I don't think the vast majority of potential employers would take the trouble to phone the applicant to ask them to clarify their incomprehensible CV, so as not to put them at a disadvantage in maybe getting the job - it would just go straight in the bin.

Napmum · 18/10/2019 16:55

Re lend/borrow this needs to be a different thread really but hay. In some regions including east Midlands where I live borrow is interchangeable to lend. It's not a wrong or used mistakenly it's a regional variation. I know it's confusing as I lived in the east mids two thirds of my life and still get confused by it. Now stop making the poor woman feel bad about having a different upbringing to you

donquixotedelamancha · 18/10/2019 17:05

Nor will they be aware that, etymologically speaking, in the olden days, there was only one word for lend/borrow (from Latin) which is why, in Italian etc, there is still only one word.

In Italian you'd say to give or to take a loan. If someone used the wrong word it would still reverse the meaning in the same way that OP did.

Regardless, I don't think that's an argument for being able to use any word to mean whatever we want it to in English.
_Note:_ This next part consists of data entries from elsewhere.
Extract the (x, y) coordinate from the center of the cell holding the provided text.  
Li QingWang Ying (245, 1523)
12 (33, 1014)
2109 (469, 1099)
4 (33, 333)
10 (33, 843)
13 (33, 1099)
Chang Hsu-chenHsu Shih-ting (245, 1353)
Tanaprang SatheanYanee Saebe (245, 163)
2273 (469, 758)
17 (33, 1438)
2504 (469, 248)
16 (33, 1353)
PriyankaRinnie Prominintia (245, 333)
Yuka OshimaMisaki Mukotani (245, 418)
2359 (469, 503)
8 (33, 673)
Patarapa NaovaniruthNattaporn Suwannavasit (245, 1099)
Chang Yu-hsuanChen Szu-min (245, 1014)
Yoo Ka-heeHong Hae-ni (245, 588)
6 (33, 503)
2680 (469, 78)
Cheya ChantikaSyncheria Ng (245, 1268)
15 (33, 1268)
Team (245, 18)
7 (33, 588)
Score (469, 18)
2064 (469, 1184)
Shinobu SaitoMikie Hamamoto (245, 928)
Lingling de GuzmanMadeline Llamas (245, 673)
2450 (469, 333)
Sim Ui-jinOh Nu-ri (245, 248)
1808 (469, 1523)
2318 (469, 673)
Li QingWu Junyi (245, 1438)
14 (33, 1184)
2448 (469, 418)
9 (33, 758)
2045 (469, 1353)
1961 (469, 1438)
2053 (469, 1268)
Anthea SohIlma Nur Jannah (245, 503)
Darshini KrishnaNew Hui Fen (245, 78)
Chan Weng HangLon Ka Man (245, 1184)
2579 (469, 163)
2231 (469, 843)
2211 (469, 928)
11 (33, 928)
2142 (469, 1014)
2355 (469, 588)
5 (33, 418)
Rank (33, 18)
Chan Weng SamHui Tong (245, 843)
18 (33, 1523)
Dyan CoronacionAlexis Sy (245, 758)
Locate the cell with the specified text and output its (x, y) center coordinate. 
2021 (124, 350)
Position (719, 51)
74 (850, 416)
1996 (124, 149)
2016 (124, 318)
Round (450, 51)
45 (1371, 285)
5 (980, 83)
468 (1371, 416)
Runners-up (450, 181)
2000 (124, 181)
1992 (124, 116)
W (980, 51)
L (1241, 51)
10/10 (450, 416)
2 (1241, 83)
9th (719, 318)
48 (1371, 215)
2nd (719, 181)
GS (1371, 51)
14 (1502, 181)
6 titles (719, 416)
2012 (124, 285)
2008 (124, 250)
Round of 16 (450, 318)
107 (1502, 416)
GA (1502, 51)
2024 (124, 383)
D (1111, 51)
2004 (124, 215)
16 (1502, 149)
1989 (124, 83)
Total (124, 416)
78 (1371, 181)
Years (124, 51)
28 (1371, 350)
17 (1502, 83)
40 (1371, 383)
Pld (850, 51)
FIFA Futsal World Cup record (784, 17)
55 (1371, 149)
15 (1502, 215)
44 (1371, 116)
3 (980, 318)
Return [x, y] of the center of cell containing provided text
Some PPs were a bit arsey but the first sentence has a completely opposite meaning to it's intent, as written, and the OP will be better off for understanding the difference.

I think it's patronising to suggest that's someone with a regional dialect doesn't need to be able to use words in the correct sense and to communicate clearly.

LolaSmiles · 18/10/2019 17:06

Honestly, many linguists do take a descriptive view of language Vs a prescriptive one, but that's neither here nor there because pulling apart someone's language on an internet forum is just ridiculous pendantry.
See also when people say "but I'm sure people will turn up and CLAIM it's regional when it's just wrong". They think they're showing some sort of superior knowledge but actually it shows their ignorance because:

  1. Standard English is one version of English and regional varieties exist (often with preserved features from older English forms than the new 'rules')
  2. An online message forum wouldn't be a place where you'd expect standard English so anyone using regional forms is entirely appropriate in their language use.
  3. The principles of conversation include relevance, and it's not relevant to ignore the whole point of someone's thread to tell them they've missed an apostrophe

I'd be amazed if the SPaG and language police have ever studied linguistics or if it's the case, as ever, it's people with some knowledge of a topic thinking they know a lot more than they actually do and gain ego points by being an arse to people online

Eg. Yes you found your husband balls deep in your best friend, but might I point out to you that your use of "there" was incorrect in your OP.

ThatLibraryMiss · 18/10/2019 17:15

Yes my son lent it to the other boy as other boy has no phone (broken) and needed to text his dad about the detention apparently.

A school must give at least 24 hours' written notice of a detention to the parent. The school I worked at used text messages unless the detentions were only ten minutes. So I doubt the dad was unaware of the detention, so someone's telling porkies.

donquixotedelamancha · 18/10/2019 17:17

A school must give at least 24 hours' written notice of a detention to the parent.

That is not the case in England, not sure about the rest of the UK. It used to be the case some years ago.

BoneyBackJefferson · 18/10/2019 17:20

ThatLibraryMiss

A school must give at least 24 hours' written notice of a detention to the parent.

This is no longer the case But most schools give at least 24 hrs notice for a detention.

Poppinjay · 18/10/2019 17:20

Re lend/borrow this needs to be a different thread really but hay. In some regions including east Midlands where I live borrow is interchangeable to lend. It's not a wrong or used mistakenly it's a regional variation.

Exactly.

I wouldn't use the words interchangeable but lots of my schoolmates did. I've heard it used by people being I interviewed on tv and at other times so I'm sure it didn't cause that much confusion.